By Manu Rao | Updated March 2026
At a Glance
| Indian Diaspora | 22,200 |
| FDI Route | Automatic route for most sectors |
| DTAA | 15% dividend withholding |
| Document Authentication | Apostille (Hague Convention member) |
| Realistic Timeline | 6-8 Weeks |
| Currency | DKK |
Why Danish Investors Are Setting Up in India
Denmark punches above its weight in India. Bilateral trade in goods and services reached $6.1 billion in 2024, up from $5.3 billion the year before. That figure includes $4 billion in services trade alone, driven by IT outsourcing, shipping logistics, and consulting.
The big names are already here. Maersk operates across 15 Indian ports and 26 warehouses, handles nearly one million containers a year, and has committed $5 billion to Indian ports and logistics infrastructure. Novo Nordisk runs a 4,500-person Global Business Services hub in Bangalore and launched its obesity drug Wegovy in India in June 2025. Vestas has installed 3 GW of wind capacity since 1997. Carlsberg is the third-largest beer company in India and is investing Rs 1,250 crore to expand.

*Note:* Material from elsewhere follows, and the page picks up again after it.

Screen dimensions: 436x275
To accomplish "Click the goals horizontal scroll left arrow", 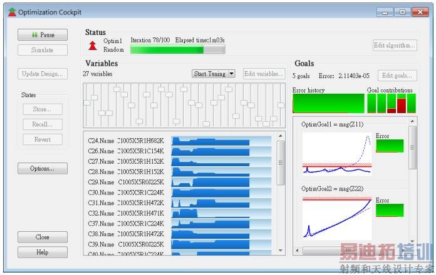I will pos(298,251).
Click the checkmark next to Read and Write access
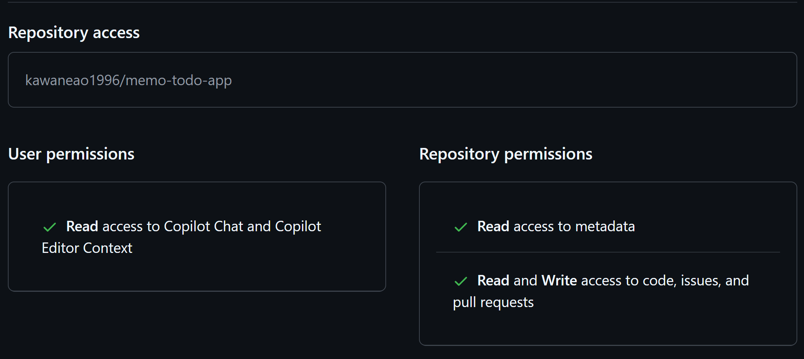804x359 pixels. (x=460, y=281)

The India-Denmark Green Strategic Partnership, launched in 2020, is the first of its kind. It covers renewable energy, green hydrogen, maritime shipping, and sustainable agriculture. EAM Jaishankar reviewed its progress during his May 2025 visit to Copenhagen. Denmark is also serving as a non-permanent member of the UN Security Council for 2025-2026, which deepens diplomatic coordination.
Then the India-EU Free Trade Agreement was concluded on January 27, 2026, after nearly two decades of negotiation. It will eliminate tariffs on almost 97% of European exports to India once ratified. As an EU member, Denmark stands to benefit directly.

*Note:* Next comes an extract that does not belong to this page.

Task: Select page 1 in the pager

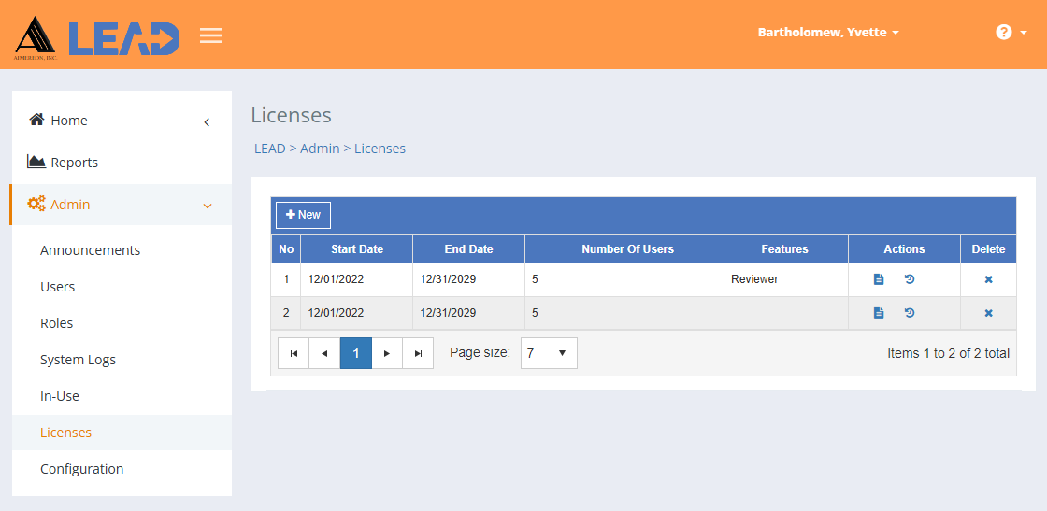Action: click(x=356, y=353)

Around 22,200 people of Indian origin live in Denmark. The community includes IT professionals, doctors, engineers, and academics, with over 30 active associations. That diaspora creates a natural bridge for business between both countries.
Choose Your Entity Type
This decision shapes everything that follows. Your tax obligations, your compliance burden, and your ability to raise capital all depend on the structure you pick.

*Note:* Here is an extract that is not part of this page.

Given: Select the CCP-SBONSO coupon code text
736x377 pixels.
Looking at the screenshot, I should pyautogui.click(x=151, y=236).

| Feature | Private Limited Company | LLP | Branch Office | Liaison Office |
|---|---|---|---|---|
| FDI Route | Automatic (most sectors) | Automatic (some sectors) | RBI approval | RBI approval |
| Minimum Directors/Partners | 2 directors, 1 must be resident | 2 partners, 1 must be resident | Authorized representative | Authorized representative |
| Residency Rule | Director: 120+ days in India in preceding calendar year | Partner: 120+ days in India in preceding calendar year | N/A | N/A |
| Annual Audit | Yes, mandatory | If turnover exceeds Rs 40 lakh or contribution exceeds Rs 25 lakh | Yes | Yes |
| Compliance Load | High (board meetings, AGM, multiple filings) | Moderate | Moderate | Low |
| Can Raise External Equity | Yes | No | No | No |
For most Danish investors, a Private Limited Company (Pvt Ltd) is the right call. It allows you to raise equity, issue shares to employees, and gives the cleanest structure for FDI compliance under FEMA.
LLPs suit professional services firms that do not plan to bring in outside investors. Danish ApS or A/S structures do not map directly to Indian LLPs, so do not assume equivalence.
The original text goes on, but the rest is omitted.